Question

\(\square\)ABCD is a rectangle. Taking AD as a diameter, a semicircle AXD is drawn which intersects the diagonal BD at X. If AB = 12 cm, AD = 9 cm, then find the values of BD and BX.

Hint:

Recognizing that AX is an altitude to the hypotenuse of \(\triangle DAB\) is the key to solving the second part of the problem. Remember the useful corollaries of similarity in right triangles: \(AB^2 = BX \cdot BD\) and \(AD^2 = DX \cdot BD\).

Answer 1

Step 1: Understanding the Concept: 
We can use the Pythagorean theorem in the right-angled triangle formed by the sides of the rectangle to find the length of the diagonal BD. Then, using the property that the angle in a semicircle is a right angle, we can find BX. 
 

Step 2: Key Formula or Approach: 
1. Pythagorean Theorem: In a right-angled triangle, \((\text{Hypotenuse})^2 = (\text{Base})^2 + (\text{Height})^2\). 
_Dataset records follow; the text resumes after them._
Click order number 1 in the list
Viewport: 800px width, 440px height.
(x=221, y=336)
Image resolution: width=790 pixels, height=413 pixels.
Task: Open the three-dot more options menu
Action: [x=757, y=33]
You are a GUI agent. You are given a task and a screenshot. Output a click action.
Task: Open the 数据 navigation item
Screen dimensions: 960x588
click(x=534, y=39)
2. Angle in a Semicircle Theorem: The angle subtended by a diameter at any point on the circumference is a right angle (90\(^\circ\)). 
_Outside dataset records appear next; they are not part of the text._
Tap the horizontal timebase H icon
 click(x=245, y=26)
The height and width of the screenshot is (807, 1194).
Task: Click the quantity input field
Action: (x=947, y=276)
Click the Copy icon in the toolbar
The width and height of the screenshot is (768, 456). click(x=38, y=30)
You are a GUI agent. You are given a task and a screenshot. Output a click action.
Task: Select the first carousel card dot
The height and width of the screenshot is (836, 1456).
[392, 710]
3. Property of Right-Angled Triangles: In a right-angled triangle, if an altitude is drawn to the hypotenuse, then \((\text{Leg})^2 = (\text{Adjacent segment of hypotenuse}) \times (\text{Whole hypotenuse})\). 
 

Step 3: Detailed Explanation: 
Given: \[\begin{array}{rl} \bullet & \text{ABCD is a rectangle, so \(\angle DAB = 90^\circ\).} \\ \bullet & \text{AB = 12 cm, AD = 9 cm.} \\ \end{array}\] 1. Find the value of BD: In right-angled \(\triangle\)DAB, BD is the hypotenuse. By Pythagorean theorem: \[ BD^2 = AB^2 + AD^2 \] \[ BD^2 = 12^2 + 9^2 = 144 + 81 = 225 \] \[ BD = \sqrt{225} = 15 \text{ cm} \] 2. Find the value of BX: A semicircle is drawn with AD as the diameter. The diagonal BD intersects the semicircle at point X. According to the Angle in a Semicircle Theorem, the angle subtended by the diameter AD at point X on the circumference is 90\(^\circ\). \[ \therefore \angle AXD = 90^\circ \] This means that seg AX is perpendicular to the diagonal BD. Now, consider the right-angled \(\triangle\)DAB. seg AX is the altitude from vertex A to the hypotenuse BD. Using the property of right-angled triangles (related to geometric mean): \[ AB^2 = BX \times BD \] We have AB = 12 cm and we found BD = 15 cm. \[ 12^2 = BX \times 15 \] \[ 144 = 15 \times BX \] \[ BX = \frac{144}{15} = \frac{48}{5} = 9.6 \text{ cm} \]

Step 4: Final Answer: 
The length of BD is 15 cm and the length of BX is 9.6 cm.